» WORK INSTRUCTIONS
**a)** Repeat everything in the high-speed video chapter from "FPGA application" down to "monitor system overview.", word for word.
**b)** Rewrite the listing from the line that contains "Detalii aici (347, 1068)" down to the end of the listing, keeping the requests and offsetting every coordinate number by 105. Leave the pictures out of your answer.

» EXCERPT
Chapter 7

High Speed Video Application

Abstract

This application is designed to show how several high data rate applications can be handled using VHDL on FPGAs. The system consists of a high speed camera, processor core, disk drive interface, RAM interface and serial link to an external PC. The overall system has been chosen to illustrate how to move large amounts of data around quickly and efficiently. The outline of such a test application is shown in the figure below. As can be seen, there are several key aspects involved, but mainly it is about moving large amounts of data around a system quickly, efficiently, and reliably.

Keywords

High speed video

System design

FPGA application

7.1 Introduction

This application is designed to show how several high data rate applications can be handled using VHDL on FPGAs. The system consists of a high-speed camera, processor core, disk drive interface, RAM interface, and serial link to an external PC. The overall system has been chosen to illustrate how to move large amounts of data around quickly and efficiently. The outline of such a test application is shown in the following figure. As can be seen, there are several key aspects involved, but mainly it is about moving large amounts of data around a system quickly, efficiently, and reliably.

The basic system is shown in outline form in Figure 7.1:

f07-01-9780080971292
Figure 7.1 Video monitor system overview.

The key performance aspect of this system is in the three interfaces:

 Camera to FPGA

 FPGA to PC/Hard Disc Drive (HDD)

 FPGA to RAM

If we consider the basic camera performance criteria, we have four issues to consider:

 Resolution

 Frame rate

 Color specification

 Clip size

In this example, the resolution is defined as being 640 × 480 pixels, the color mode is 24-bit color (3 × 8 bit planes), the maximum frame rate is 100 per second and finally the basic clip size is anything up to 10 s.

What is not shown in the overview figure is the requirement for some basic control options (such as play, record, store) to allow the stored clips to be replayed using a standard VGA output (available on most FPGA development kits) or stored for long-term storage on a hard disc drive (or similar high capacity storage device). This could be handled separately using a PC interface, but that detail is beyond the scope of this basic system description.

7.2 The Camera Link Interface

7.2.1 Hardware Interface

There are a number of approaches for linking cameras for the high-speed transfer of data, with the two most common being USB (to PCs) and a standard Camera Link using LVDS serial data transmission. The LVDS (Low Voltage Differential Swing) system is a differential serial link that uses voltages of about 350 mV to transmit high-speed data with low noise and low power. Many FPGA development kits have a standard LVDS bus available and this means that the signals can be connected directly between the camera and the FPGA board to transfer data from the camera to the FPGA and hence to the storage (either RAM or HDD).

[Entries from a dataset]

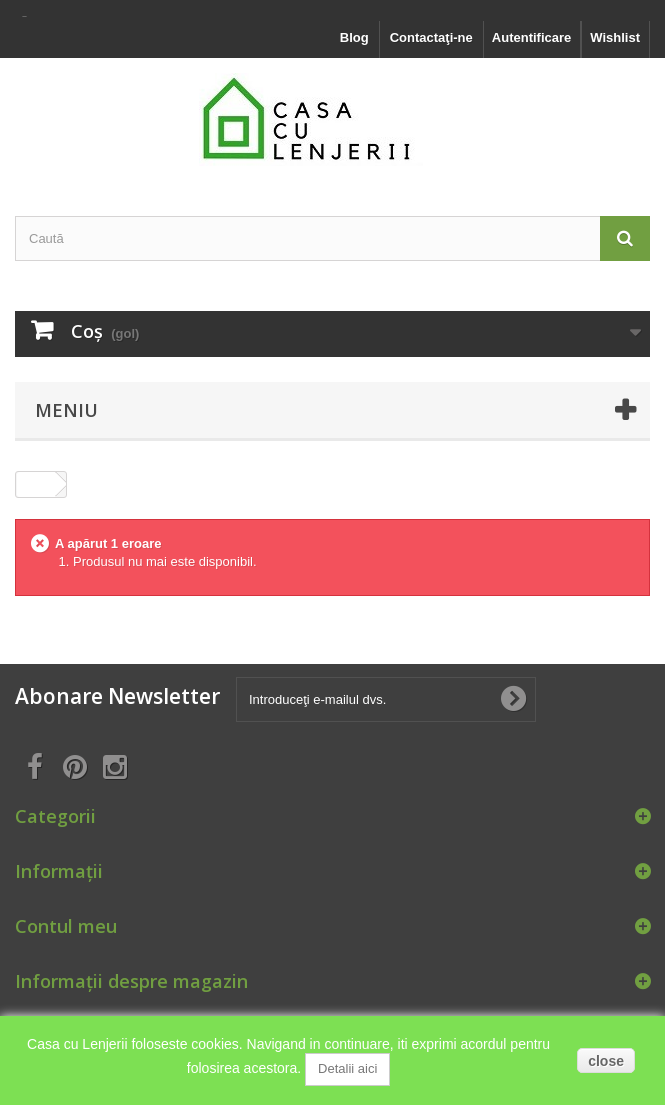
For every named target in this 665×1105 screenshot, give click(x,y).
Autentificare (531, 37)
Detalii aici (347, 1068)
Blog (354, 37)
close (606, 1061)
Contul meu (66, 926)
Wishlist (615, 37)
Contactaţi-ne (431, 37)
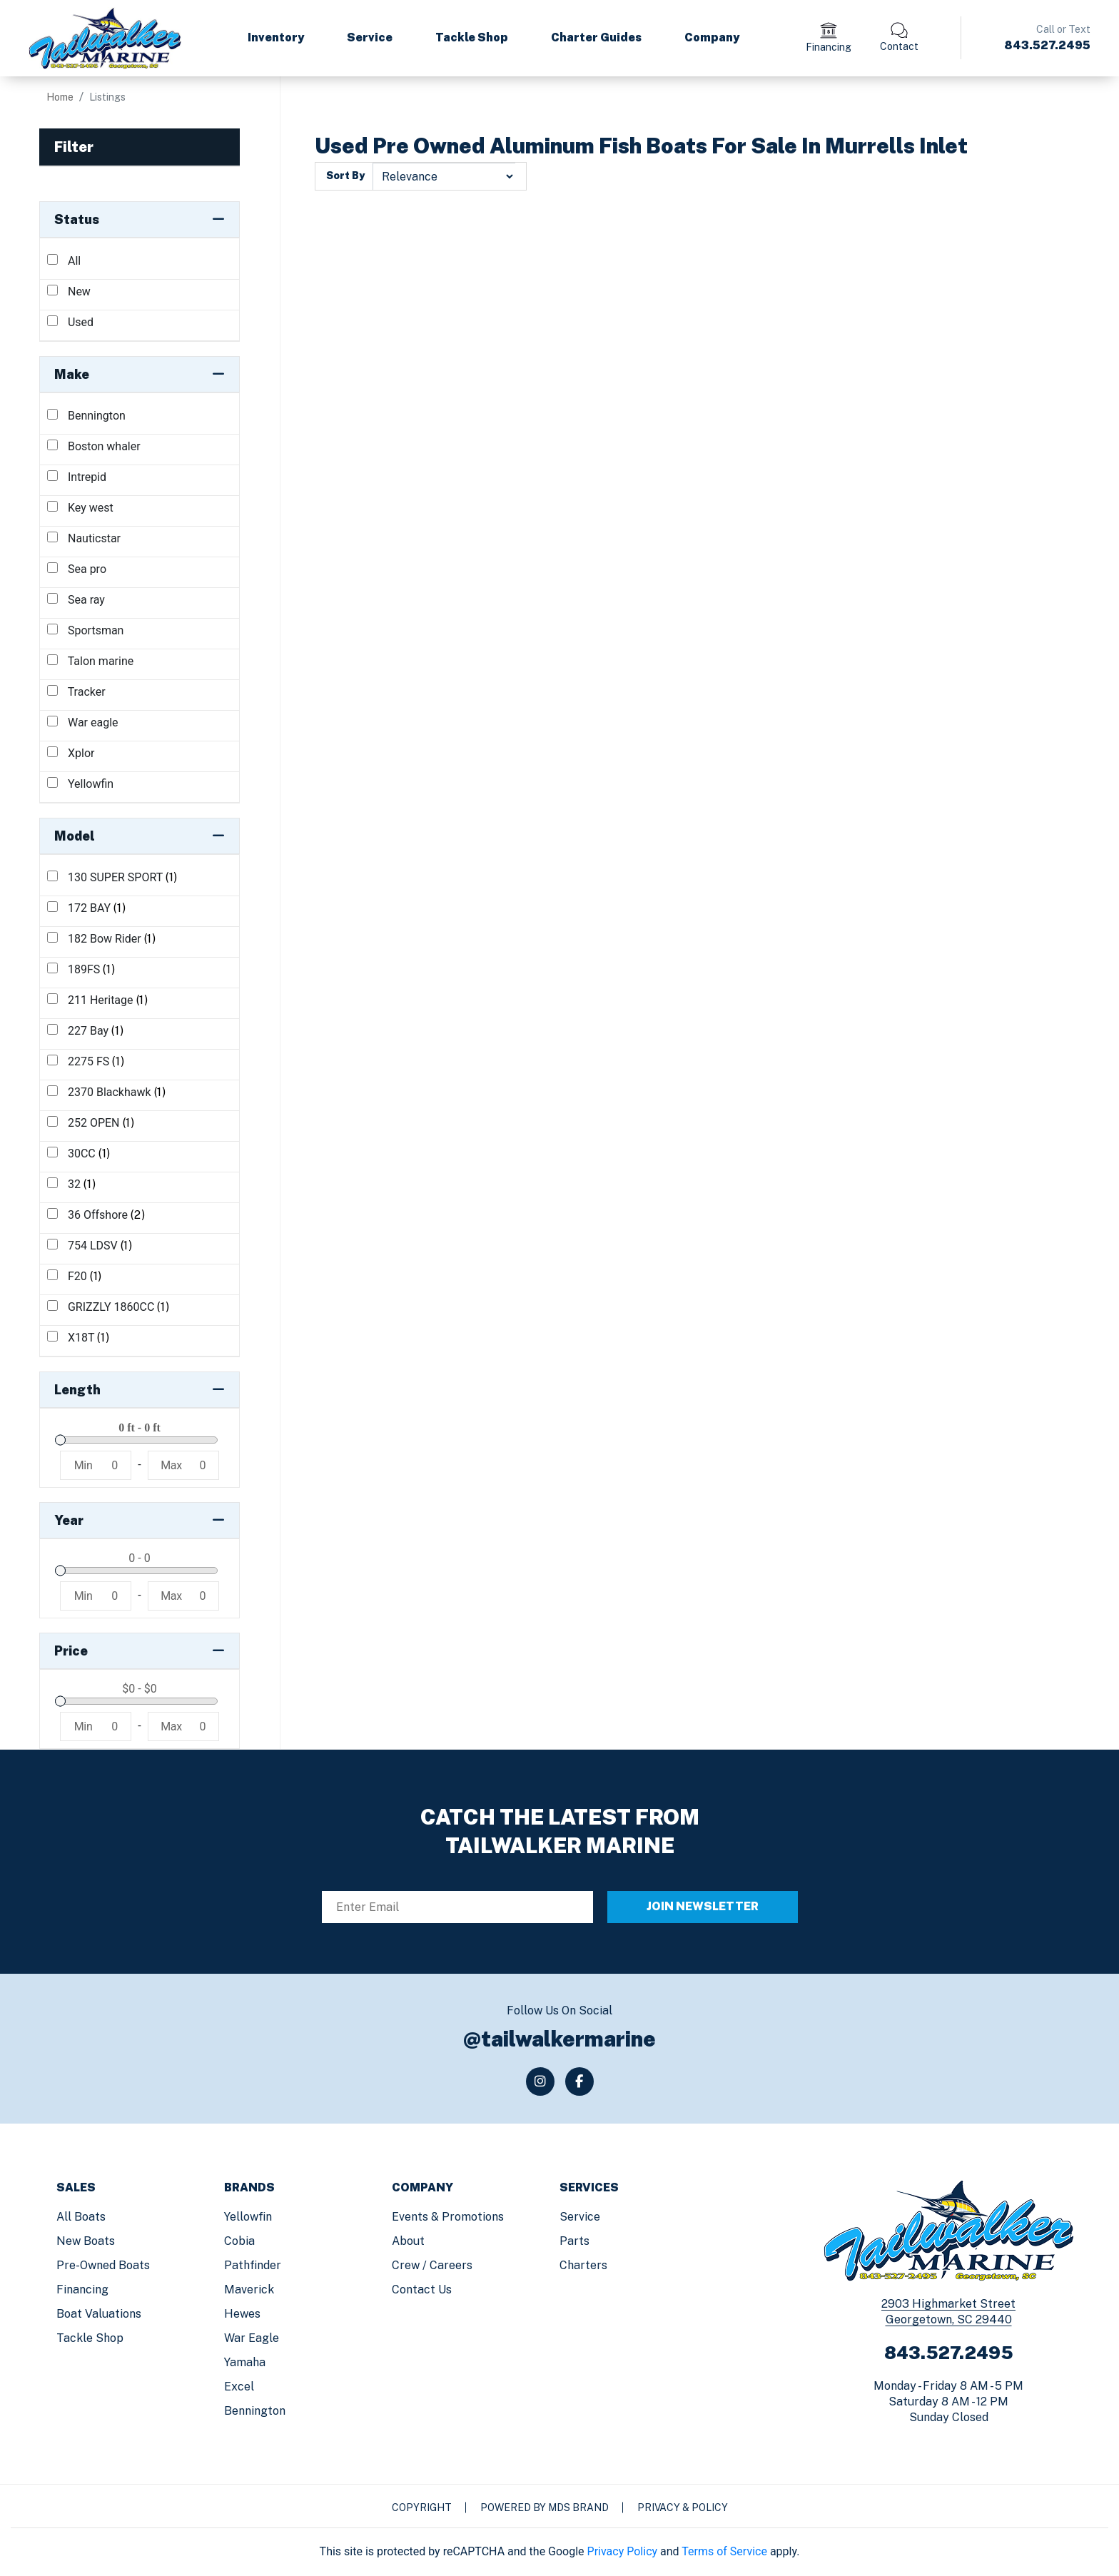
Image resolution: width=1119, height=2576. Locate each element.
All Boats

» THE RESPONSES
**a)**
FPGA application

7.1 Introduction

This application is designed to show how several high data rate applications can be handled using VHDL on FPGAs. The system consists of a high-speed camera, processor core, disk drive interface, RAM interface, and serial link to an external PC. The overall system has been chosen to illustrate how to move large amounts of data around quickly and efficiently. The outline of such a test application is shown in the following figure. As can be seen, there are several key aspects involved, but mainly it is about moving large amounts of data around a system quickly, efficiently, and reliably.

The basic system is shown in outline form in Figure 7.1:

f07-01-9780080971292
Figure 7.1 Video monitor system overview.

**b)**
Detalii aici (452, 1173)
Blog (459, 142)
close (711, 1166)
Contul meu (171, 1031)
Wishlist (720, 142)
Contactaţi-ne (536, 142)
Image resolution: width=1119, height=2576. Locate each element.
All Boats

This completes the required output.